*Aufgabenstellung*:
• A. Zitieren Sie aus dem Text über Fritz und Lilly die Stelle zwischen „Also, nicht dass“ und „ihre guten Seiten.“, beide eingeschlossen.
• B. Führen Sie den Text über Fritz und Lilly im Anschluss an seinen letzten Satz weiter.

*Textauszug*:
-----
So ganz hat sich der Sinn und Zweck der Lillyhaltung dem Fritz ja nie erschlossen. Die Lilly, so Fritzens unerschütterliche Meinung, war ein ganz schön komischer Kater. Hat sich beim Raufen nie an die Regeln gehalten, zum Beispiel. Anstatt sich mit Fritz auf dem Boden zu kugeln, so wie der Flori das macht, ist die immer vor ihm weggerannt, hat sich irgendwo versteckt und sich von dort aus dann hinterrücks auf Fritz gestürzt. Ein anständiger Kater macht sowas nicht! Und dann hat die auch irgendwie anders gerochen. Also hintenrum. Besonders, wenn es was zu essen gab, was Lilly gerne mochte. Dann hat sie dem Fritz schon mal eine Ladung Lillyduft ins Anlitz gewedelt. Da konnte einem ganz schwummerig von werden. So schwummerig, dass man mit glasigen Augen doof rumstand und vergaß, dass es was Leckeres zu essen gab.
Also, nicht dass Fritz jetzt alles schlecht gefunden hätte, was die Lilly so machte. Wenn Fritz sich zum Beispiel gerade liebevoll an Mamas Schienbein schmiegen wollte und auf den Fuß getreten wurde und seinen Schmerz und seine Enttäuschung laut hinaus schrie, dann kam die Lilly immer gleich angewatzt und hat der Mama eine geknallt und den armen Fritz beköpfelt. Sie hatte halt auch ihre guten Seiten.
Jetzt ist die Lilly jedenfalls weg. Wahrscheinlich hat die Mama sie verklüngelt. Die Mama verklüngelt dauernd was. Am liebsten ihre Brille. Den Satz „Hat einer meine Brille gesehen?“ können Fritz und Flori jedenfalls schon nicht mehr hören. (Okay, Flori sowieso nicht.) Andauernd ist die Brille weg. Und vor ein paar Wochen ist die Mama mit der Lilly im Körbchen weggefahren ohne die Lilly im Körbchen zurück gekommen. Jetzt steht nur noch ein Bild von Lilly auf Mamas Schreibtisch. Vermutlich, damit sie nicht vergisst, wie die Lilly aussieht, falls sie doch mal wieder vor der Tür steht.
-----
*Gegebene Einträge*:
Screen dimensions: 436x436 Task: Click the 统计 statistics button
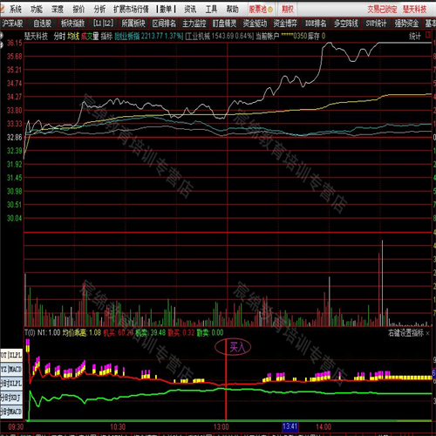[x=415, y=36]
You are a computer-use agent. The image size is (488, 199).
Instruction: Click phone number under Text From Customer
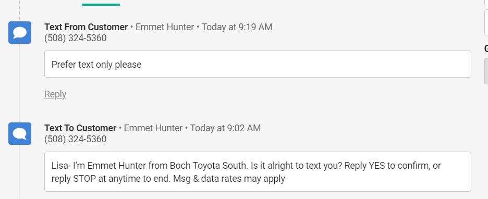(75, 38)
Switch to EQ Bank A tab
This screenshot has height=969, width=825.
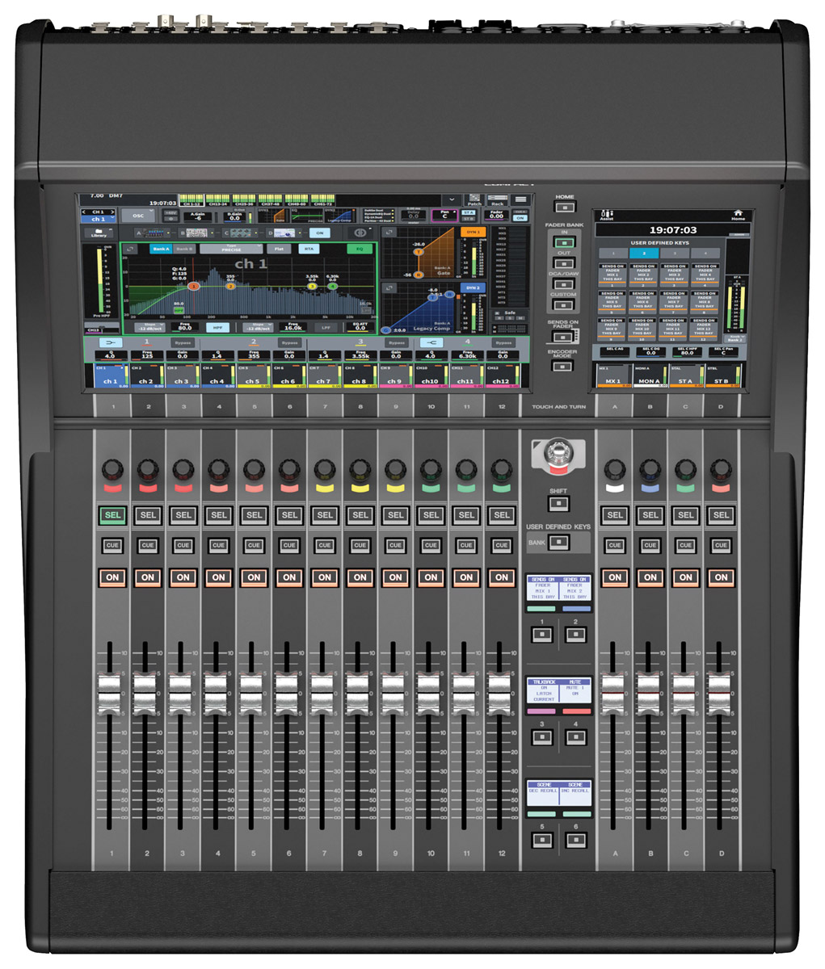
-----
*Erwartete Antworten*:
• A.
Also, nicht dass Fritz jetzt alles schlecht gefunden hätte, was die Lilly so machte. Wenn Fritz sich zum Beispiel gerade liebevoll an Mamas Schienbein schmiegen wollte und auf den Fuß getreten wurde und seinen Schmerz und seine Enttäuschung laut hinaus schrie, dann kam die Lilly immer gleich angewatzt und hat der Mama eine geknallt und den armen Fritz beköpfelt. Sie hatte halt auch ihre guten Seiten.

• B.
Schlimm, sowas, denkt sich Fritz und schaut voller Sorge zu, wie die Mama schon wieder durch die Wohnung pusselt und Möbel rum schiebt. Bestimmt sucht sie wieder ihre Brille. Dann wird ein Eimer ran geschleppt und der Fußboden nass gemacht. Auch so eine alberne Marotte. Jede Woche wird der Fußboden nass gemacht. Wenn man dann im vollen Galopp durch die Küche rennt, kann man gar nicht bremsen und knallt volle Möhre vor den Geschirrspüler.
Draußen kracht es ab und zu, und dann zuckt Fritz zusammen und guckt sich ängstlich nach der Mama um. Die scheint nicht nur senil, sondern auch schwerhörig zu werden. Jedenfalls planscht sie weiter mit dem Wischmopp rum und regt sich drüber auf, dass Flori eine leere Katzenfutterdose unter dem Küchenschrank gebunkert hat. „Uh?“ sagt Fritz fragend und macht große Augen. „Es gibt jetzt nichts zu essen, guck mal auf die Uhr!“ kriegt er zur Antwort. Fritz macht sich große Sorgen. Danach hat er gar nicht gefragt. Die Mama sollte wirklich mal zum Ohrenarzt gehen.
Abends ist das Fußbodenbewässern endlich geschafft, man hat gegessen und noch ein bisschen was von Mamas Teller gemopst und geht nun zum gemütlichen Teil über. Flori poft in seinem Bettchen, und Fritz und Mama liegen auf dem Sofa. Mama regt sich auf, weil im Fernsehen nur Musikantenstadl und Jahresrückblicke kommen, und beanstandet die stiefmütterliche Behandlung von Sylvesterverweigerern durch die Unterhaltungsbranche. Nachdem sie noch ein bisschen mit dem armen DVD-Player rumgemeckert hat, steckt sie sich komischerweise rosa Stöpsel in die Ohren und geht schlafen. Flori geht mit.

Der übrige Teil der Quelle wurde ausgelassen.